= WORK INSTRUCTION =
Write the entries out exactly, with the final line being the one containing "Like the tweet".

-----

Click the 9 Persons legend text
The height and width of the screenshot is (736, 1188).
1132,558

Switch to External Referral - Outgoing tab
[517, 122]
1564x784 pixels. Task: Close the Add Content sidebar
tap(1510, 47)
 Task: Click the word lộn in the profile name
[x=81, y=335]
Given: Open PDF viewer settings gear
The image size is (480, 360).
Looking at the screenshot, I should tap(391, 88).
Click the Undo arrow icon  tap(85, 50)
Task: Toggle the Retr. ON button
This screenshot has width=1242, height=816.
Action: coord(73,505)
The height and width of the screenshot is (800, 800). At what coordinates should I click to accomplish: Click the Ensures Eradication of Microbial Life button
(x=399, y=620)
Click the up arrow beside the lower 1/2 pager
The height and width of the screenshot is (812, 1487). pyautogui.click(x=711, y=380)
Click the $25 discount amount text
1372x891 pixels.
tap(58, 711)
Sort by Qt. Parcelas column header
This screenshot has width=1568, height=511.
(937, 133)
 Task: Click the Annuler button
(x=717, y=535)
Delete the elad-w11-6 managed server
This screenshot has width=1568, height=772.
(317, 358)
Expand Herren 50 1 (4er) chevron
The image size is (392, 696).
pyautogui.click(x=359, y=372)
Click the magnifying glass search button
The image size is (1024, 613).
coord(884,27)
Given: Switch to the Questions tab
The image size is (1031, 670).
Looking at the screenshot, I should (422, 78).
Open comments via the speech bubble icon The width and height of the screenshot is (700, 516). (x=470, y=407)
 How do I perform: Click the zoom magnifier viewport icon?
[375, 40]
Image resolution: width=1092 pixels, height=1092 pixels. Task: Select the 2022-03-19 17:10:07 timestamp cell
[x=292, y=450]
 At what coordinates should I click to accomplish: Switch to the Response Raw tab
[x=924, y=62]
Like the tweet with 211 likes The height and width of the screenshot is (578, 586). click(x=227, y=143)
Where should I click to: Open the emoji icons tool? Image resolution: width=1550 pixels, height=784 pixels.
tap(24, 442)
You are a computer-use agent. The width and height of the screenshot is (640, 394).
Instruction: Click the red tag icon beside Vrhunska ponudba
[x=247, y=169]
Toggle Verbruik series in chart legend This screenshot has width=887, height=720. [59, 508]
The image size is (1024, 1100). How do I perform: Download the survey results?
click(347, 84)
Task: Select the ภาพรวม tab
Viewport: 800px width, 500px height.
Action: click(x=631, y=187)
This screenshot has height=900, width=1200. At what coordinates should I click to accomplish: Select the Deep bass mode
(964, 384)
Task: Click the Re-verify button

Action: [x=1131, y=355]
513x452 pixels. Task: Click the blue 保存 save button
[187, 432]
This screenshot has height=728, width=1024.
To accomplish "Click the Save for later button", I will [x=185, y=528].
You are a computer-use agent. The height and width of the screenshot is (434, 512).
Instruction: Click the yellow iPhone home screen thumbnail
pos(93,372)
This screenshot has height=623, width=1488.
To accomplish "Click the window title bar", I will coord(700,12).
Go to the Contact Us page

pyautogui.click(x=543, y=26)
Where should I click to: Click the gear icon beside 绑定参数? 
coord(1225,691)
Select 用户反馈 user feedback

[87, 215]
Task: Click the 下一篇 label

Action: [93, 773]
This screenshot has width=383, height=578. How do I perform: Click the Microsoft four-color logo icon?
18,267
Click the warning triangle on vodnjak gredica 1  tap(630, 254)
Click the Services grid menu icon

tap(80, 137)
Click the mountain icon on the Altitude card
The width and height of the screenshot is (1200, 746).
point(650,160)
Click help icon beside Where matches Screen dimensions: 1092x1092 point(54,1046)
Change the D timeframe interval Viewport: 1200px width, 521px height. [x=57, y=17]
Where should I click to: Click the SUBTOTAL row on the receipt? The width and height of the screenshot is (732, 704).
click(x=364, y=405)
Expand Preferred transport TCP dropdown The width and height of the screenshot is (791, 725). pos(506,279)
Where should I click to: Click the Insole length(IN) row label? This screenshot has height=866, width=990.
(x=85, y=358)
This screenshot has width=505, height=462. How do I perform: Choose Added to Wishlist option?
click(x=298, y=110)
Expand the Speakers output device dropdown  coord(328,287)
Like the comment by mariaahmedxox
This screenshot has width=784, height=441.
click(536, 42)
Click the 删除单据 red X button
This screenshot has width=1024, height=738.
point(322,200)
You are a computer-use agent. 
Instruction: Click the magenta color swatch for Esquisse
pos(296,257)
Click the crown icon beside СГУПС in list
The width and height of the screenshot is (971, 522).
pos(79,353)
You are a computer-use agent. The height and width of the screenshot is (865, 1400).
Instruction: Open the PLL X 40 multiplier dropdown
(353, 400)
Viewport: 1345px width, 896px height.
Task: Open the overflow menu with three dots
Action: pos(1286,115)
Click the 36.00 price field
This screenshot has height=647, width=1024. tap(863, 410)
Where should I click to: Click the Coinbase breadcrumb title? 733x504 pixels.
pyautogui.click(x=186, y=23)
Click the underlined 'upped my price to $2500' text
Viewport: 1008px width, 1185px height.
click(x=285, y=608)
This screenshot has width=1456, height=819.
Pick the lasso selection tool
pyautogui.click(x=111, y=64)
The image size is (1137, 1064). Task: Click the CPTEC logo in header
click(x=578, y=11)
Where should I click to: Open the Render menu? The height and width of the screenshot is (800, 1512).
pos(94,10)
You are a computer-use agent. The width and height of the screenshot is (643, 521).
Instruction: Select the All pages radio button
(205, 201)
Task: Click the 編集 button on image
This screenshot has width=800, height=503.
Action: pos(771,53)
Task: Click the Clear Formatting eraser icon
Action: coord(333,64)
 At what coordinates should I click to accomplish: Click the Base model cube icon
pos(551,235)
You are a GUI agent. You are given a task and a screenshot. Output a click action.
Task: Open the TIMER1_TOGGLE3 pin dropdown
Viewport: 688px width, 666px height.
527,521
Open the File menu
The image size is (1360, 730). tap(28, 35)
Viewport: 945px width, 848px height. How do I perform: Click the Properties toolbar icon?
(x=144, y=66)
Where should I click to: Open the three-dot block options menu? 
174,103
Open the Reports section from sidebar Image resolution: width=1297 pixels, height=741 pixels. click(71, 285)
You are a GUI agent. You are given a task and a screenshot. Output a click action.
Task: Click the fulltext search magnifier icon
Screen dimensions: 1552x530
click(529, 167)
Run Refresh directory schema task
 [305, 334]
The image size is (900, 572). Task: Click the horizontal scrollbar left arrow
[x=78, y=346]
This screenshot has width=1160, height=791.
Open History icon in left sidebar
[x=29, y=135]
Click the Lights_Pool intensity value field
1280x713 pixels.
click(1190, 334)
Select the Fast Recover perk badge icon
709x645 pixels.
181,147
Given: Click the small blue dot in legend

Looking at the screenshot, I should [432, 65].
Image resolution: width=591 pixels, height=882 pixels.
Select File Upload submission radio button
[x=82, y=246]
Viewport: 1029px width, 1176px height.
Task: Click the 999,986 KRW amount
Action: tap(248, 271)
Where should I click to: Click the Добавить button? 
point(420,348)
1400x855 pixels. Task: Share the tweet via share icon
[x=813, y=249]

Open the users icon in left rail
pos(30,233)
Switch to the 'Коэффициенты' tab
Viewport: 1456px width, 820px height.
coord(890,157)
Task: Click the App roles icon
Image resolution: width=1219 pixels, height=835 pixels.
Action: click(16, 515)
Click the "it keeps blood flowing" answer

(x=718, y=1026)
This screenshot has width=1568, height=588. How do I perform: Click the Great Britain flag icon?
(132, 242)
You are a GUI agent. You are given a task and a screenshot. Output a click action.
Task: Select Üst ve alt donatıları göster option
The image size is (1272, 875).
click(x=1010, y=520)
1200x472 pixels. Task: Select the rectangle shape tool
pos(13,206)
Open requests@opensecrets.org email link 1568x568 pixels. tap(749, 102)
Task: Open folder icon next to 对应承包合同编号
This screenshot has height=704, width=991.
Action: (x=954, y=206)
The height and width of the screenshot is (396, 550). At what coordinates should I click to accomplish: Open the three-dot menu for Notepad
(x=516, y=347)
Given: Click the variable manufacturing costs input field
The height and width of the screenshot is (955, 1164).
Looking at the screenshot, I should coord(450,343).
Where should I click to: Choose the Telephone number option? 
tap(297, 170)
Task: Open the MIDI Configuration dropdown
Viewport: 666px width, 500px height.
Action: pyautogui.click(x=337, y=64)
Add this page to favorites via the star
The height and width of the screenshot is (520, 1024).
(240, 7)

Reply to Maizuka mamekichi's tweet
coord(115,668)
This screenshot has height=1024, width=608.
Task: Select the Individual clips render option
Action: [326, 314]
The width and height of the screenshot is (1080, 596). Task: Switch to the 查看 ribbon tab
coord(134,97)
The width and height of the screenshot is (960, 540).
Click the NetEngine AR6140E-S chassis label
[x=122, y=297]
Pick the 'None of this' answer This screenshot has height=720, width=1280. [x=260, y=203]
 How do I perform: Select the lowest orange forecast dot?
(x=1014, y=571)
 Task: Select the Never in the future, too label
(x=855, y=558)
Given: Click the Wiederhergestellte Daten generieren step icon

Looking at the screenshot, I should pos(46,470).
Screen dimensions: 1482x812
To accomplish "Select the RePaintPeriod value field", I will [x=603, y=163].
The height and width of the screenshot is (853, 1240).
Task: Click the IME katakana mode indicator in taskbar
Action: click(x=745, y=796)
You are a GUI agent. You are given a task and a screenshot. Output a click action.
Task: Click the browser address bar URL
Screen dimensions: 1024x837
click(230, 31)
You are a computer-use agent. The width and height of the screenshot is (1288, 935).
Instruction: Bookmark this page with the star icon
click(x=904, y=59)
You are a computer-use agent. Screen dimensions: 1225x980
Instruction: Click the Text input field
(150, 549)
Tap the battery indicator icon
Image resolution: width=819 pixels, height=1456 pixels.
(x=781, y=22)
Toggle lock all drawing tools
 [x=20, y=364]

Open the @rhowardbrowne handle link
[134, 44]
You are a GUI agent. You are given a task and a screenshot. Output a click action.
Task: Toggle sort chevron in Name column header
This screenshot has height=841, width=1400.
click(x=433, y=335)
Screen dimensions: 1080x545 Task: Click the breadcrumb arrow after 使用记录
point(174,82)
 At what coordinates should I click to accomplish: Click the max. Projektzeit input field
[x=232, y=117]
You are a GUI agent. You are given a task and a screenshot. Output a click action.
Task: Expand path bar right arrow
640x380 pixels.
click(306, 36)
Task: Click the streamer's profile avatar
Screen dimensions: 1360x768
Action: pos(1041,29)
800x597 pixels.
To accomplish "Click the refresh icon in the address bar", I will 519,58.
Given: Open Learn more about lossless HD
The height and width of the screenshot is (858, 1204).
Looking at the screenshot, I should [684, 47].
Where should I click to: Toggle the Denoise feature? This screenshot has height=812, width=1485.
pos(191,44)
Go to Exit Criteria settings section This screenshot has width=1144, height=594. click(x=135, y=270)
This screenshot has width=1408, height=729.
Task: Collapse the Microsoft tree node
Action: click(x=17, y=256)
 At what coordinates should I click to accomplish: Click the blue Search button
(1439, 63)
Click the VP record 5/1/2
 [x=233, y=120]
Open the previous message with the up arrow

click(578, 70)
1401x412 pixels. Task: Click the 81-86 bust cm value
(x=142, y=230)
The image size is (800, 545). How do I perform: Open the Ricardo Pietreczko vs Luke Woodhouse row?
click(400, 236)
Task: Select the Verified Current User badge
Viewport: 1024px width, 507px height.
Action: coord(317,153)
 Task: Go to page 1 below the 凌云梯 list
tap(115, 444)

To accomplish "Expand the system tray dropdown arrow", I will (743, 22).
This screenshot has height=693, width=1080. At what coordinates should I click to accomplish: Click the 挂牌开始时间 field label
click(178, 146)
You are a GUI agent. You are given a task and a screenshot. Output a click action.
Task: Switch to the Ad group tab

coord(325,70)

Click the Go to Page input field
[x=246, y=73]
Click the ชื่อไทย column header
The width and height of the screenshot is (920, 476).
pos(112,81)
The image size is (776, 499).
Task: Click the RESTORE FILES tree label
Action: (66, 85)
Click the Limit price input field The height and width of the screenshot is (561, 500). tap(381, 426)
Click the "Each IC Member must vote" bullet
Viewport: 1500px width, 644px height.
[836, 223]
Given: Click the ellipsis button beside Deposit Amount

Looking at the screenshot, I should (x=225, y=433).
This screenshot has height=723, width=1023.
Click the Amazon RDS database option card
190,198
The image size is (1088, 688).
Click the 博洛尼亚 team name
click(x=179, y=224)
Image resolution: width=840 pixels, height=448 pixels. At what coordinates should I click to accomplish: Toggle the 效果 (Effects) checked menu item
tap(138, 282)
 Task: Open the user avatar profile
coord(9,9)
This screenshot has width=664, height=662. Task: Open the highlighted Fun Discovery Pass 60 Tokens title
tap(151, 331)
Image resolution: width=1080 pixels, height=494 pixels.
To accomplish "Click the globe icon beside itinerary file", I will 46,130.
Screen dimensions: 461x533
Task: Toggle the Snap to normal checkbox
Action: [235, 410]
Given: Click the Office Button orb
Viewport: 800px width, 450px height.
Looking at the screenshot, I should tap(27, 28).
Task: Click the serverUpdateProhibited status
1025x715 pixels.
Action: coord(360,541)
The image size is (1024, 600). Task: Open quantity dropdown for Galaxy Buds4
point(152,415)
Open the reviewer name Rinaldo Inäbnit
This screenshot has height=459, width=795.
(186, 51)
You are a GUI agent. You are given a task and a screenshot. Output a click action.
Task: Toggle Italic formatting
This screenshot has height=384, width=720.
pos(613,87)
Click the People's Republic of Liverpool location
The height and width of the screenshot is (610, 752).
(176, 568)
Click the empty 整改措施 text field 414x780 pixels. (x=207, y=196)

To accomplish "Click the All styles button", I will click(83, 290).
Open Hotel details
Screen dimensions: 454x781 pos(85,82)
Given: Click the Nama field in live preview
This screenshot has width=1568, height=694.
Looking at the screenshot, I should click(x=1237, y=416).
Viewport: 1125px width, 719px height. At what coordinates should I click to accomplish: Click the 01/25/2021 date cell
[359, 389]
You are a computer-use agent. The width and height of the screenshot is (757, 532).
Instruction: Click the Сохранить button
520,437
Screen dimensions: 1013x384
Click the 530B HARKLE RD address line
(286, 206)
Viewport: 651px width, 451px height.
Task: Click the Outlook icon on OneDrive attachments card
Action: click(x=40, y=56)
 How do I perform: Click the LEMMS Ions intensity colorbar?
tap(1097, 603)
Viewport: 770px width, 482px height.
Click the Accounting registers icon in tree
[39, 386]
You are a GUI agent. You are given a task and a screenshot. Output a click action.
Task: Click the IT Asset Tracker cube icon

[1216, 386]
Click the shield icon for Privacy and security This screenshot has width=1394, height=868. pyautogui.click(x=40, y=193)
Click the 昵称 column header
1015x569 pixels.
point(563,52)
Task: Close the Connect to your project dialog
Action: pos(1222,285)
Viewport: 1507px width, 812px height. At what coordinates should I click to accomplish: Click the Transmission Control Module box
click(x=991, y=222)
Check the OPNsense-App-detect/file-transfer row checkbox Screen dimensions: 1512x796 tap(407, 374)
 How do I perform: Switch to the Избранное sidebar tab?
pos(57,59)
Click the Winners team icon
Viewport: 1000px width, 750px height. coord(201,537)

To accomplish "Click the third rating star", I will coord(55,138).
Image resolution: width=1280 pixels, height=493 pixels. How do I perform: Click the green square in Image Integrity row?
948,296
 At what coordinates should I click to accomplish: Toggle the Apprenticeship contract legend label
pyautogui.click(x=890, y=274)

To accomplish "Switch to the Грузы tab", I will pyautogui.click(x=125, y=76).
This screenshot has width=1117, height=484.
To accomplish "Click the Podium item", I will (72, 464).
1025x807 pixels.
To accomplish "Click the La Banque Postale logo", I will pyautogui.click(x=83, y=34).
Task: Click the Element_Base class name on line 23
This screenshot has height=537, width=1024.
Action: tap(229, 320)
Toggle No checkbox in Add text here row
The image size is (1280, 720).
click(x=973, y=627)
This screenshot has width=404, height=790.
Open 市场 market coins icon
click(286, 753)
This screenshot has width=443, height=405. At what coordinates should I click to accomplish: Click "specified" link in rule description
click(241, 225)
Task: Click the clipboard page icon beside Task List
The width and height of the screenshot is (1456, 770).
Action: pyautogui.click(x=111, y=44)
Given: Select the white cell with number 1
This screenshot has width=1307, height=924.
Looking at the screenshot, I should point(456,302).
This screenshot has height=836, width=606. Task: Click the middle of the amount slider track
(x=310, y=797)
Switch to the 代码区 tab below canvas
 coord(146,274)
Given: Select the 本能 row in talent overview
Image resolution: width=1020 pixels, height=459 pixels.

-----

= ANSWER BELOW =
Click the 9 Persons legend text
The height and width of the screenshot is (736, 1188).
1132,558

Switch to External Referral - Outgoing tab
[517, 122]
1564x784 pixels. Task: Close the Add Content sidebar
tap(1510, 47)
 Task: Click the word lộn in the profile name
[x=81, y=335]
Given: Open PDF viewer settings gear
The image size is (480, 360).
Looking at the screenshot, I should tap(391, 88).
Click the Undo arrow icon  tap(85, 50)
Task: Toggle the Retr. ON button
This screenshot has width=1242, height=816.
Action: coord(73,505)
The height and width of the screenshot is (800, 800). At what coordinates should I click to accomplish: Click the Ensures Eradication of Microbial Life button
(x=399, y=620)
Click the up arrow beside the lower 1/2 pager
The height and width of the screenshot is (812, 1487). pyautogui.click(x=711, y=380)
Click the $25 discount amount text
1372x891 pixels.
tap(58, 711)
Sort by Qt. Parcelas column header
This screenshot has width=1568, height=511.
(937, 133)
 Task: Click the Annuler button
(x=717, y=535)
Delete the elad-w11-6 managed server
This screenshot has width=1568, height=772.
(317, 358)
Expand Herren 50 1 (4er) chevron
The image size is (392, 696).
pyautogui.click(x=359, y=372)
Click the magnifying glass search button
The image size is (1024, 613).
coord(884,27)
Given: Switch to the Questions tab
The image size is (1031, 670).
Looking at the screenshot, I should (422, 78).
Open comments via the speech bubble icon The width and height of the screenshot is (700, 516). (x=470, y=407)
 How do I perform: Click the zoom magnifier viewport icon?
[375, 40]
Image resolution: width=1092 pixels, height=1092 pixels. Task: Select the 2022-03-19 17:10:07 timestamp cell
[x=292, y=450]
 At what coordinates should I click to accomplish: Switch to the Response Raw tab
[x=924, y=62]
Like the tweet with 211 likes The height and width of the screenshot is (578, 586). click(x=227, y=143)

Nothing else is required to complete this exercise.